**COMPLETE THE FOLLOWING**
1. List every person named in the article about the Mendenhall High kicker below.
2. Decide whether each statement agrees with the article about the Mendenhall High kicker below, answering yes or no and quoting the deciding words: (a) Sheppard withdrew his lawsuit at a press conference on Friday. (b) Sheppard played in the game Friday night. (c) Diaz once served as a justice on the Mississippi state Supreme Court.
3. Pick up the article about the Mendenhall High kicker below where it ends and write the next paragraph or two.

**EXCERPTED TEXT**
________
Last week was a crazy one for Mendenhall (Miss.) High kicker Coy Sheppard. First, the senior filed a lawsuit against the Simpson County School District after his football coach, Chris Peterson, kicked him off the football team for wearing pink cleats. Then, just in time for Mendenhall's second-round state-playoff game, Sheppard was reinstated, leading to a glad-handing press conference on Friday where he withdrew his lawsuit.
Yet it turns out what seemed like a tidy conclusion to a sordid suspension was just another turn. According to the Jackson Clarion-Ledger, Peterson refused to let Sheppard "dress out" with the rest of the Mendenhall High team, which kept him from playing in the game Friday night as the kicker claims he was promised. As a result, Sheppard's lawyer, Oliver Diaz -- a former Mississippi state Supreme Court justice -- is now moving forward with Sheppard's suit against the school district and Peterson.
According to WAPT.com, Diaz is seeking damages for, "humiliation Sheppard suffered after he was promised he could return."
"Coy was devastated," Diaz told the Clarion-Ledger. "[Sheppard] was fully expecting to join his team as a full participant. And when he was not allowed to do so, he was crushed. ...
"[Not allowing Sheppard to participate was a] bad faith breach of the settlement agreement. So not only is this coach making bad decisions, he is also costing the taxpayers of Simpson County a good amount in legal damages."
________
**DATA SHOWN**

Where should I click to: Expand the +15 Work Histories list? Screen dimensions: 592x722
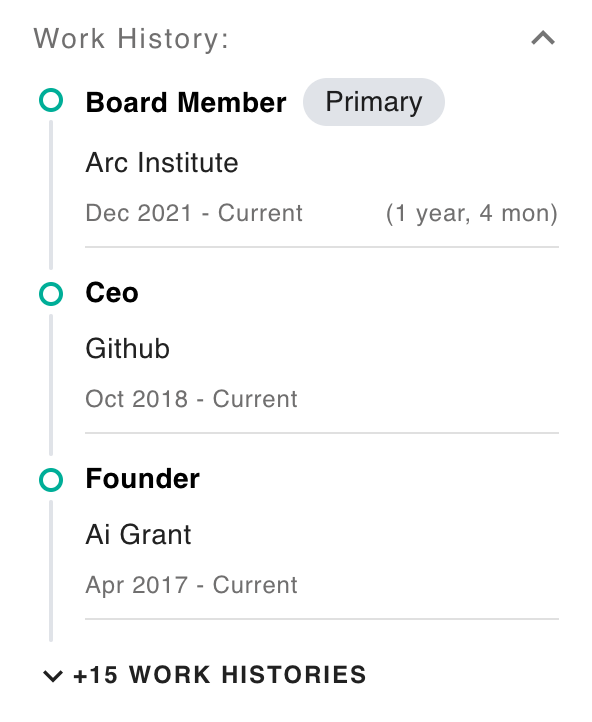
________
**OUTPUTS IN ORDER**
1. Coy Sheppard, Chris Peterson, Oliver Diaz

2.
(a) Yes: "leading to a glad-handing press conference on Friday where he withdrew his lawsuit"
(b) No: "which kept him from playing in the game Friday night"
(c) Yes: "a former Mississippi state Supreme Court justice"

3.
The Friday night snub was made all the more galling by the fact that Peterson had openly hugged Sheppard when a resolution to the case was announced just hours earlier. The official end of the first case saw Sheppard voluntarily agree not to wear pink again, even though he told the Clarion-Ledger just a day earlier that he would happily wear an all-pink uniform if it would help raise awareness of breast cancer.
Clearly, Sheppard's sacrifice of the symbolic statement he was dedicated to making was the only one that still stood by the end of Friday night's second-round playoff game.
"This whole situation didn't have to happen," Diaz told the Clarion-Ledger. "[The Sheppard case] is another example of a school district in Mississippi acting in bad faith even after they've entered into a voluntary settlement."